Take the following piece of code:
const float fValue = 5.5f;
const float globalMin = 0.0f;
const float globalMax = 5.0f;
float vFactor = (float)(2e9 / (globalMax - globalMin));
int iValue = (int)((fValue - globalMin) * vFactor);
That last line results in a value which overflows an int
. In C#, the result is unspecified:
- 6.2.1 Explicit numeric conversions
- For a conversion from float or double to an integral type, the processing depends on the overflow checking context (§7.6.12) in which the conversion takes place:
- In an unchecked context, the conversion always succeeds, and proceeds as follows.
- If the value of the operand is NaN or infinite, the result of the conversion is an unspecified value of the destination type.
- Otherwise, the source operand is rounded towards zero to the nearest integral value. If this integral value is within the range of the destination type then this value is the result of the conversion.
- Otherwise, the result of the conversion is an unspecified value of the destination type.
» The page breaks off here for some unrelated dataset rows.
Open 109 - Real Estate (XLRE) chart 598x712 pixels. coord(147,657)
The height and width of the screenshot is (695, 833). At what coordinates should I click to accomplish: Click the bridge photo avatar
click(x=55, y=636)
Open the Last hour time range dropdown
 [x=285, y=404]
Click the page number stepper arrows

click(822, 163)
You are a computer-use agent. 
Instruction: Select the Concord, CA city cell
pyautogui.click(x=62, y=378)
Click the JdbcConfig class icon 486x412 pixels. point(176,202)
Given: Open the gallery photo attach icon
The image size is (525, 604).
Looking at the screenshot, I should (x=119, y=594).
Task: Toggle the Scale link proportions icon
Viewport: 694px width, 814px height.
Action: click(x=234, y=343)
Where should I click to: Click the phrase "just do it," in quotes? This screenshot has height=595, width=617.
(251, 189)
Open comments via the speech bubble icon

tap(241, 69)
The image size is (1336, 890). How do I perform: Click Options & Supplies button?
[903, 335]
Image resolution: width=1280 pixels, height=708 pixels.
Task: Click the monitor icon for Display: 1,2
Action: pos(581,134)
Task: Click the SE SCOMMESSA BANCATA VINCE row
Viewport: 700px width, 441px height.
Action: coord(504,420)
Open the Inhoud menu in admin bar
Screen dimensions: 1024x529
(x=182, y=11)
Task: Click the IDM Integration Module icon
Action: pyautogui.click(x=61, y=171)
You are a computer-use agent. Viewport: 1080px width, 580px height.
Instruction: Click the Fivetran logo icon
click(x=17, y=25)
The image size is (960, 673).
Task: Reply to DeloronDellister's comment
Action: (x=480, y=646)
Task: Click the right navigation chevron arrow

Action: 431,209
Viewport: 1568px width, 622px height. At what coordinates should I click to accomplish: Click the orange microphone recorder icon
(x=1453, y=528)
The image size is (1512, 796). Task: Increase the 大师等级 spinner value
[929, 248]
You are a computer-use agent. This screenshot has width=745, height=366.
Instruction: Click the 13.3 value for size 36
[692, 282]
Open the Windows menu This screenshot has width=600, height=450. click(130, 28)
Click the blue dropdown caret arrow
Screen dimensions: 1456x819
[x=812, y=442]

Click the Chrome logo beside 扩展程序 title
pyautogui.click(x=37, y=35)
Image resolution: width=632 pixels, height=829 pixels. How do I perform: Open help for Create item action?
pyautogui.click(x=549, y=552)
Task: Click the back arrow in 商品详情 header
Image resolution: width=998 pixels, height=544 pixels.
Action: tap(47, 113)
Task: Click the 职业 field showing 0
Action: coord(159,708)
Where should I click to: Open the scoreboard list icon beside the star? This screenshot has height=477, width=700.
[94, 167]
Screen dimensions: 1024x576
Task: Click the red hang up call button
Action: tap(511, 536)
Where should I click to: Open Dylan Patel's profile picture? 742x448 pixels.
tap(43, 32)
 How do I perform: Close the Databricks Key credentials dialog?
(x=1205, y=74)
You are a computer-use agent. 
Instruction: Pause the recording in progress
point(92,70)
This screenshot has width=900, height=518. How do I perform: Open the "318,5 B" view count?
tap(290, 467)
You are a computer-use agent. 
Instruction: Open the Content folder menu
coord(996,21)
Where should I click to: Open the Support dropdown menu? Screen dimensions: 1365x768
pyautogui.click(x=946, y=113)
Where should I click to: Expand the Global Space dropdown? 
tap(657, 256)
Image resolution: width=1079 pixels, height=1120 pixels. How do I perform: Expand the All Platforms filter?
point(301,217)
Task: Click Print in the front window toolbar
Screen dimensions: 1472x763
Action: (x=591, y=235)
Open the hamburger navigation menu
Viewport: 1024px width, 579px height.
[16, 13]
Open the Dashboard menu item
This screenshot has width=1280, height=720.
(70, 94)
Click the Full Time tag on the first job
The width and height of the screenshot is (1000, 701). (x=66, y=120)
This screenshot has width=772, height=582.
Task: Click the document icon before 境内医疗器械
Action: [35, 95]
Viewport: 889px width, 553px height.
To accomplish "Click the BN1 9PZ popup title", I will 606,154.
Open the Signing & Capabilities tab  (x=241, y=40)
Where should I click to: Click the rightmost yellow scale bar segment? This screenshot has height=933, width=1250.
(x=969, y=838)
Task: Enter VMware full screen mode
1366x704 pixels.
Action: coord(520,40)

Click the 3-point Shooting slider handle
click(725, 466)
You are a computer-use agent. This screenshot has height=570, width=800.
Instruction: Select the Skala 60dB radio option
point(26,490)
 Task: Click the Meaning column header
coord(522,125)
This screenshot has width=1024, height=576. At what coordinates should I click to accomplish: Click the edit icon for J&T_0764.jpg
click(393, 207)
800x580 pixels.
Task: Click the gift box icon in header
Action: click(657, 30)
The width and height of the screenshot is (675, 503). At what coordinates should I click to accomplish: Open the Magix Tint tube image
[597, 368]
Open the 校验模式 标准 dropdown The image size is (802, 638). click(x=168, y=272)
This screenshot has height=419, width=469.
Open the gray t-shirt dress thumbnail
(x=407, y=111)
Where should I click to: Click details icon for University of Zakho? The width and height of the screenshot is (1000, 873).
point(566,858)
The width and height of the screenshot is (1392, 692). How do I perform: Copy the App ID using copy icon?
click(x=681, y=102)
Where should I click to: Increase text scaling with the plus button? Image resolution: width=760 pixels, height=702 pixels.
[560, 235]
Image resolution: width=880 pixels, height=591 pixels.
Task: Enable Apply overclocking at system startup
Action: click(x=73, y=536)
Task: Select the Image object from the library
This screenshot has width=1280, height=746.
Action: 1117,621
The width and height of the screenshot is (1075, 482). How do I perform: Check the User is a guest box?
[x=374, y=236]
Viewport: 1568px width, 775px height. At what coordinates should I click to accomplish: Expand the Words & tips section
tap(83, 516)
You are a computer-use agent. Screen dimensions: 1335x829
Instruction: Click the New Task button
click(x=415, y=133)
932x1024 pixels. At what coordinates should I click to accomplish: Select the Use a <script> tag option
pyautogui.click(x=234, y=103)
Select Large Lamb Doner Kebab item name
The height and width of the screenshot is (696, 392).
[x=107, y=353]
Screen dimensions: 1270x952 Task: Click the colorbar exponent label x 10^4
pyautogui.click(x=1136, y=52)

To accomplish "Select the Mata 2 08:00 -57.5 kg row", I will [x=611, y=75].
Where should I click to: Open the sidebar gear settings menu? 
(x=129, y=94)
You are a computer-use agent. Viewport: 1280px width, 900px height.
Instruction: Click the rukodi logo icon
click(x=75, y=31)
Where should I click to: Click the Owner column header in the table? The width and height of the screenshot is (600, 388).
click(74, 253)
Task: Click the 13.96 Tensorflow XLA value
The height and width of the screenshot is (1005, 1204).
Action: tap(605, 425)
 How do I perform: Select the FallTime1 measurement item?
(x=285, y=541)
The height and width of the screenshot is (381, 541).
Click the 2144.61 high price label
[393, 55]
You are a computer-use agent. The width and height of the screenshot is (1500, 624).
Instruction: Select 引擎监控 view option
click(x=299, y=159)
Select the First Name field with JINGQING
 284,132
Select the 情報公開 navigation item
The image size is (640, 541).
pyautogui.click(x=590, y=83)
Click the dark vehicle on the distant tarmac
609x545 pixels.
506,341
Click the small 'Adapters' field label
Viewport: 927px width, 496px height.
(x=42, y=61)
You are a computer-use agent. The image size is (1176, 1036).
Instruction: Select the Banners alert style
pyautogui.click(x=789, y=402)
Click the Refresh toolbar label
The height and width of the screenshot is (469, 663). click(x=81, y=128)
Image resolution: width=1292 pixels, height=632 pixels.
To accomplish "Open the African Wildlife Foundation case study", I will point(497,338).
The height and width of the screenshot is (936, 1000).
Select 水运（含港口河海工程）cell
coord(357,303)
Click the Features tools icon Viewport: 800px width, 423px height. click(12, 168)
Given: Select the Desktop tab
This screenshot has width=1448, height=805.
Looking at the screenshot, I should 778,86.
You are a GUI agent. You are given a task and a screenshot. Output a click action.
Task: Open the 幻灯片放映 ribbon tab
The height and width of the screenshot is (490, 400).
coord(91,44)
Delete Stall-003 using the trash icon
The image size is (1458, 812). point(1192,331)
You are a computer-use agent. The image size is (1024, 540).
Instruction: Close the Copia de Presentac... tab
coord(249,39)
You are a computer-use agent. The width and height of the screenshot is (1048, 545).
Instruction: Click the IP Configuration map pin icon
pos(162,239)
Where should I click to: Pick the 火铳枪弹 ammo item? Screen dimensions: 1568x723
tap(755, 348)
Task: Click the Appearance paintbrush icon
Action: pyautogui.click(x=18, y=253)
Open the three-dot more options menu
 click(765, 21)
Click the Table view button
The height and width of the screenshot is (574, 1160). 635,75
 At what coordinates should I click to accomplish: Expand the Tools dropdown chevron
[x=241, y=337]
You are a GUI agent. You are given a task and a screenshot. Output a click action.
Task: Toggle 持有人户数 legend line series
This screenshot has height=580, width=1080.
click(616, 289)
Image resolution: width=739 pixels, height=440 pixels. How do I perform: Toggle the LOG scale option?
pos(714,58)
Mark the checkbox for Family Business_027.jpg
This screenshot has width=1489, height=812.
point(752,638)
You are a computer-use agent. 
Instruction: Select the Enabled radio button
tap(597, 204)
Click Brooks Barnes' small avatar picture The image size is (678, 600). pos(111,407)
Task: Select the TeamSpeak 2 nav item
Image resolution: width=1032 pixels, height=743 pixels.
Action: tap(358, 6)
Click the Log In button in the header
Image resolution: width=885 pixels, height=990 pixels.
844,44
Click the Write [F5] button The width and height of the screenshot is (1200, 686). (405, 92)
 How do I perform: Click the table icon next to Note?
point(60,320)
In java... well, I don't know, that's why I'm here. I know how typical integer overflow (i.e., Integer.MAX_VALUE + 1
) is handled, but I can't find anything in the spec which refers to overflow as the result of a conversion from a float
.
In my tests (Java) the result of that last line is Integer.MAX_VALUE
which tells me that something more is going on as I would expect it to be -2094967296
if the value simply rolled over. It looks like Java is truncating to MAX_VALUE
upon overflow.
EDIT: Thanks to @Pascal Cuoq for pointing out that the SSE2 assembly instruction that truncates a float to int produces INT_MIN on overflow. I'm going to fix the bug on the C# side, but I am still curious as to where/if this behavior is specified by Java.